Picnic pavilion at Werner-Boyce Salt Springs State Park

Werner-Boyce Salt Springs State Park is named for a 320-foot deep saltwater spring on the property. This is a new state park so not everything is developed yet. For instance, the spring itself is not easily accessible. What is accessible, though, are the four miles of coastal waters on the Gulf of Mexico. The park offers hiking, picnicking, fishing, boating (but no boat ramp yet) and wildlife viewing.

Wandering around here you might come across gopher tortoises, squirrels, rabbits and gray foxes. Near the water there are alligators and in the water there are often manatees. There are also more than 150 species of birds hanging out in the different seasons.

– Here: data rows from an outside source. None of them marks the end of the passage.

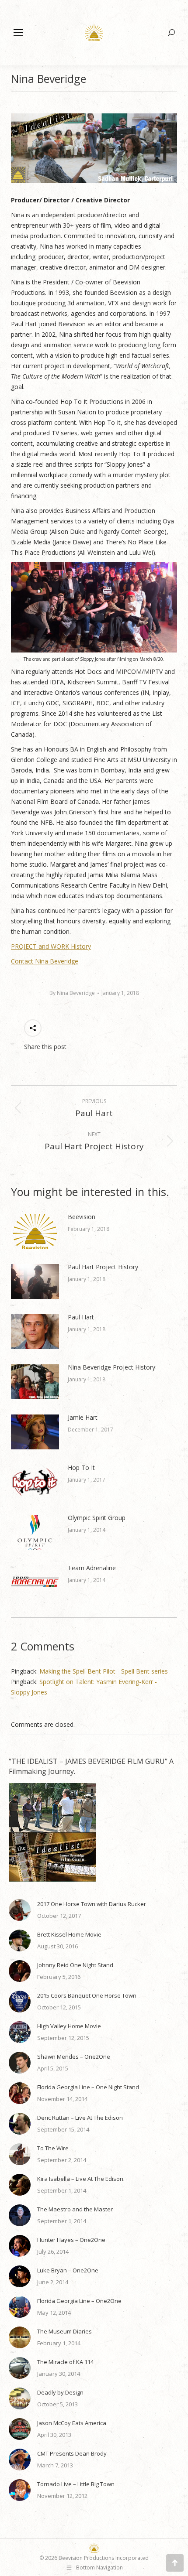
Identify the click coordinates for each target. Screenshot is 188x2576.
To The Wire (53, 2148)
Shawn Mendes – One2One (73, 2056)
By (72, 993)
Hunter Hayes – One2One (71, 2240)
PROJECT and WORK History (51, 946)
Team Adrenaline (92, 1568)
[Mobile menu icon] (18, 32)
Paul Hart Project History (103, 1267)
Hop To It (81, 1467)
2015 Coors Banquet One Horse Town (86, 1995)
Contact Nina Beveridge (44, 961)
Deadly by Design (60, 2392)
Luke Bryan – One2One (67, 2270)
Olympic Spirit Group (96, 1517)
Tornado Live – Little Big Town (76, 2484)
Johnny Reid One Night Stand (75, 1965)
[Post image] (35, 1231)
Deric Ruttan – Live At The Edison (80, 2118)
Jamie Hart (82, 1417)
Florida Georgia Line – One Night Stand (88, 2087)
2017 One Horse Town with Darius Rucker (91, 1904)
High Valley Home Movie (69, 2026)
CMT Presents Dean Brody (72, 2453)
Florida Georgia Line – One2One (79, 2301)
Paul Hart (81, 1317)
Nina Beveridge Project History (111, 1367)
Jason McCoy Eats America (71, 2423)
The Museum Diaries (64, 2331)
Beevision (81, 1217)
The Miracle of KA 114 (65, 2362)
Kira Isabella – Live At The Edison (80, 2179)
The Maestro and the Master (75, 2209)
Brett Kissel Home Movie (69, 1934)
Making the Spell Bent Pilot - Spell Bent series (103, 1671)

For amenities there's a half-mile nature trail, information kiosk and picnic pavilion. In the future, the state park expects to offer primitive and group/youth camping, more picnic tables and pavilions, hiking trails and marked kayak/canoe trails along the park's waterways.

This is a day use only park, open from 8 am to sunset every day of the year. To get there: turn west off US Highway 19 in Port Richey at the Cinema Drive/Ridge Manor Boulevard intersection. Go 0.2 miles to the park. There's no admission fee, yet.

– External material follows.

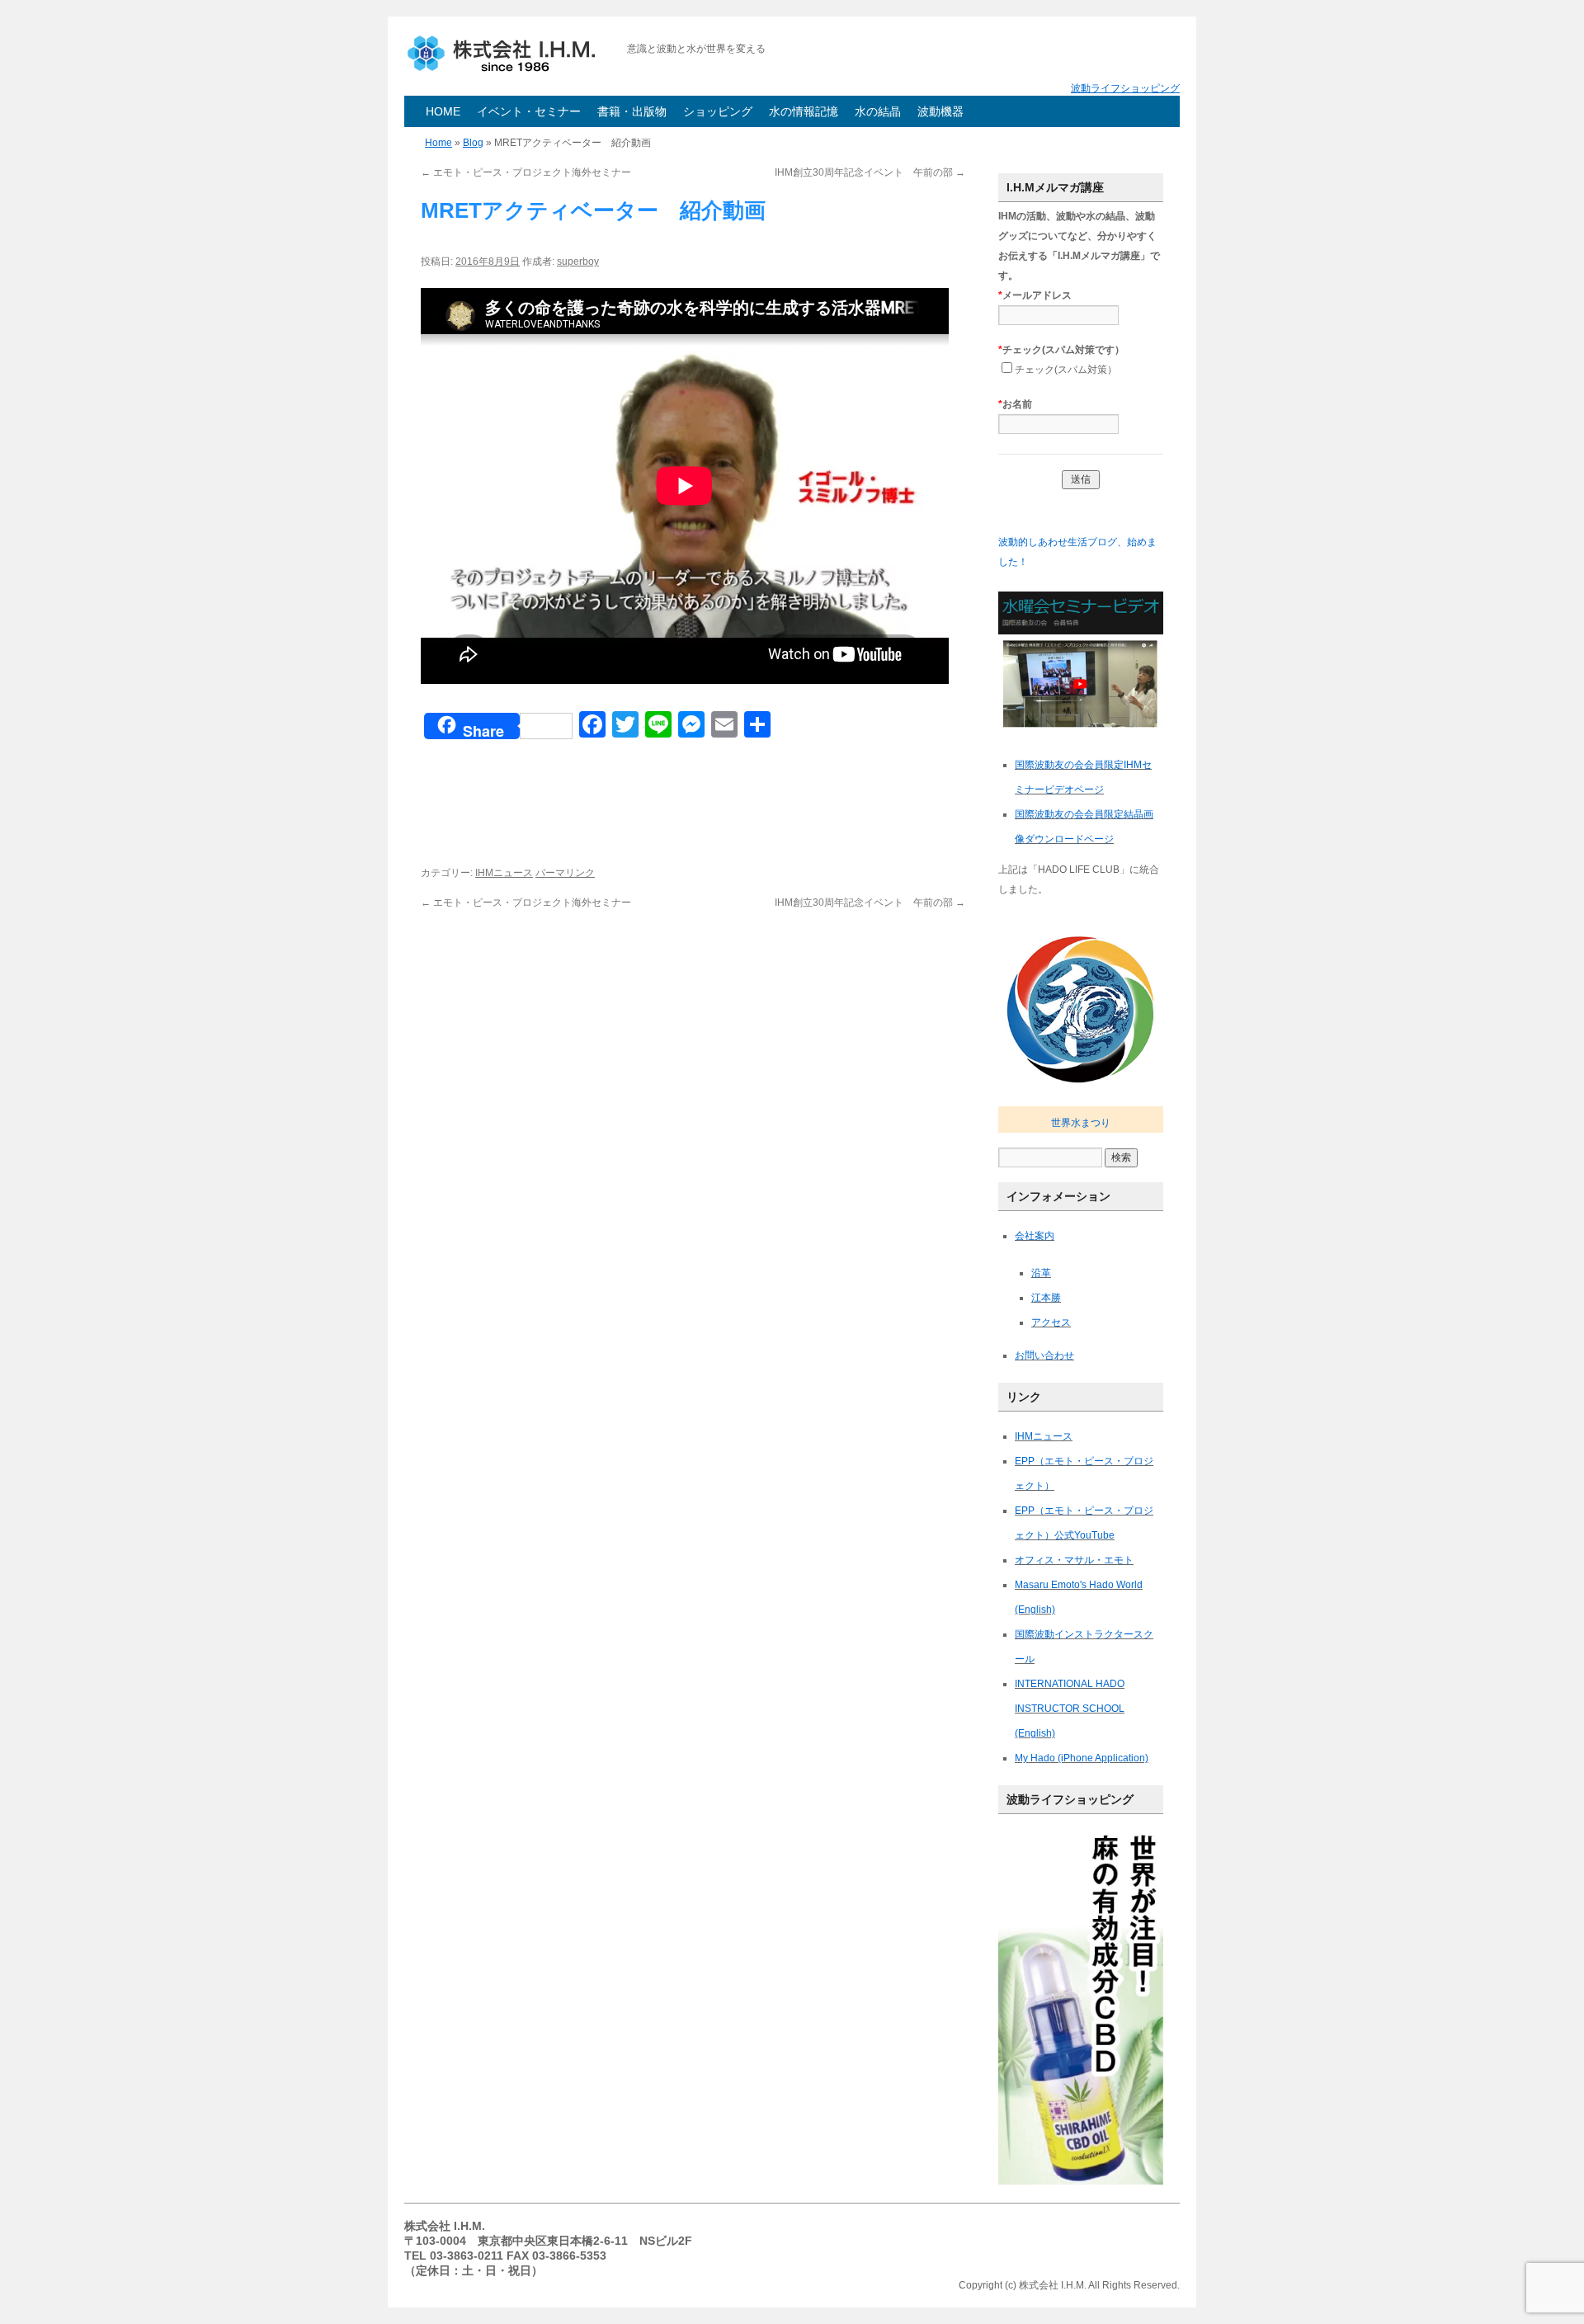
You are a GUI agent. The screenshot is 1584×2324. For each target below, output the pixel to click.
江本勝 (1046, 1297)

Late April, 2010: I finally got a chance to talk a walk on the property at Werner-Boyce Salt Springs State Park. At the corner of US Highway 19 and State Road 52, I went west a few blocks to the end of the pavement. There's a parking area there and an entry to the state park. I went down the main road there about 1/2 mile and looked around, then went back to the marked Nature Trail and hiked about a mile down that. Beautiful countryside, very much like a jungle under the trees. Saw a few birds, a few lizards, no alligators... The route is very twisted: you'll hike almost a quarter-mile to get 200 yards (as the crow flies). The trail straightens out after it emerges from the trees and heads across the sand scrub but I never went far enough to see if I came to a beach anywhere. I did get up on a little hillock here and there but never saw any expanses of open water.